# Approx dump restore time



## jaymax (Sep 17, 2009)

I do not expect an exact or precise answer here, given all the subjective & dependent parameters.

Just a rough ballpark approximation, what time frame should a restore occur in?

param :-
an ~1Ghz system, running 6.x O/S, dumpfile ~ 30 Gb, UFS2 file systems w/ default blocksize, target directory 400 Gb w/ > 190 Gb free capacity, minimal use system booted from Fixit. I do not have the actual write speed of the disk but would expect it to be that of a normal IDE drive 4/500 Gb

I am into my 56+ hr of a restore of a 29Gb dumpfile and don't know if to abandon/Discard it or wait it out as there is no progress indicator

Thanks


----------



## Carpetsmoker (Sep 17, 2009)

The times it takes to run restore varies greatly on the size & amount of files, but 56 hours is way to long even if it would be filled only with 1KB files.

Try pressing ^t, this sometimes gives a status indicator. Not sure if this is also true for restore though.

You don't see any DMA_TIMEOUT messages in dmesg output?
It's always worth doing a HDD check anyway, MHDD is an excellent tool for doing so...
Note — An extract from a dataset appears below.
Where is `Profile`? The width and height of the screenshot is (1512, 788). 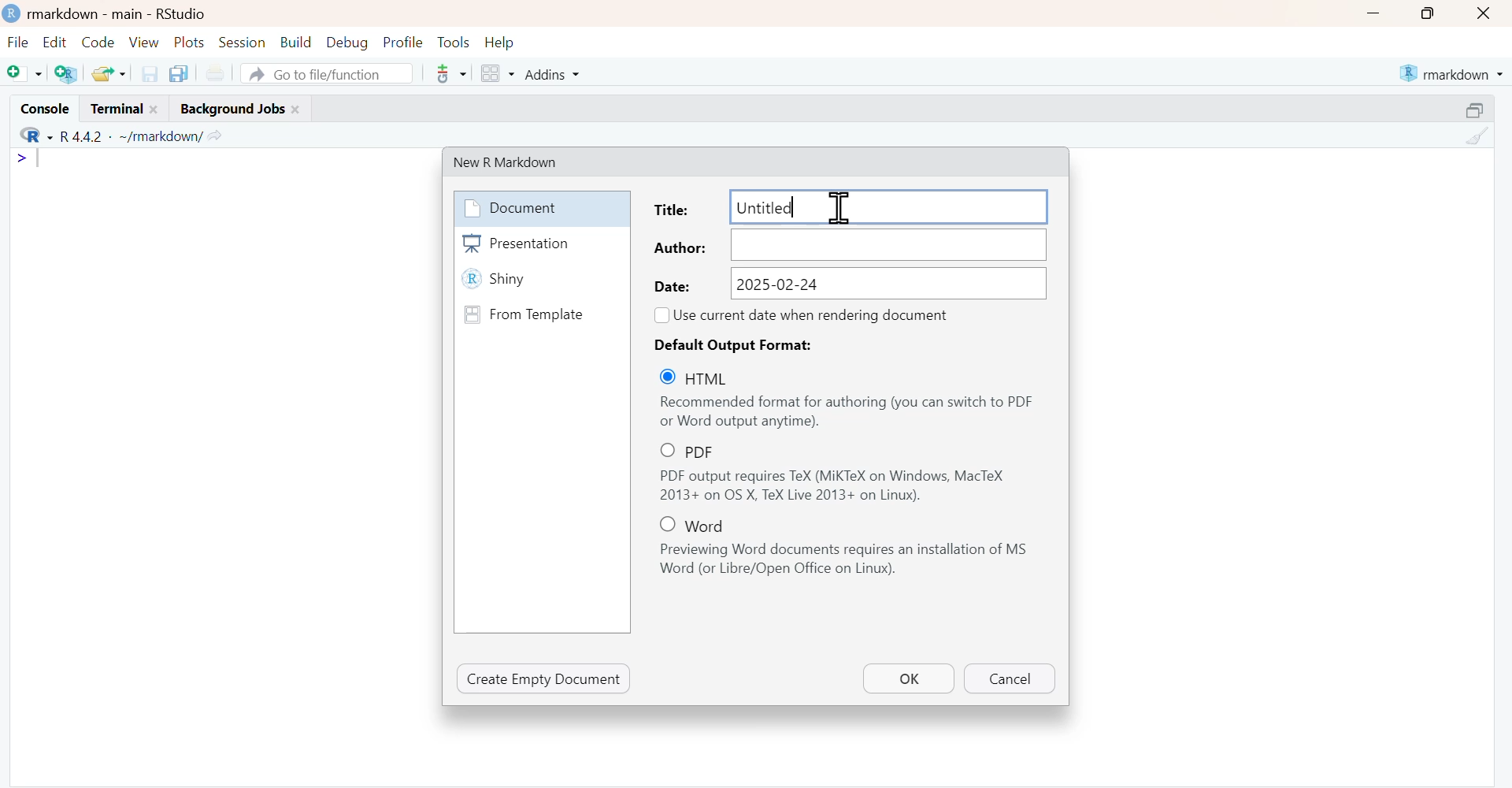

There's also a _verbose_ flag for resture. You may want to restart with that turned on.


----------



## jaymax (Sep 17, 2009)

^t => 
load: 0.00 cmd: restore 92 [getblk] 0.51u 1.44s 0% 7116k 

but unsure of how to interpret output
and can't expect a man page either

going to try a restore -vrf for now but will run away from the use of restore after this episode.

Thanks

BTW the /tmp directory contains 2 files
/tmp/rstdir...number...  67Mb
/tmp/rstmode...samenumber... 5.5Mb


----------



## fbsd1 (Feb 28, 2010)

Something very wrong. I dump/restore from motherboard cabled hard drive to USB flash drive stick. Dump total combined file sizes for /, /var, /tmp, /usr is 566MG and the whole thing runs in 23 minuts.


----------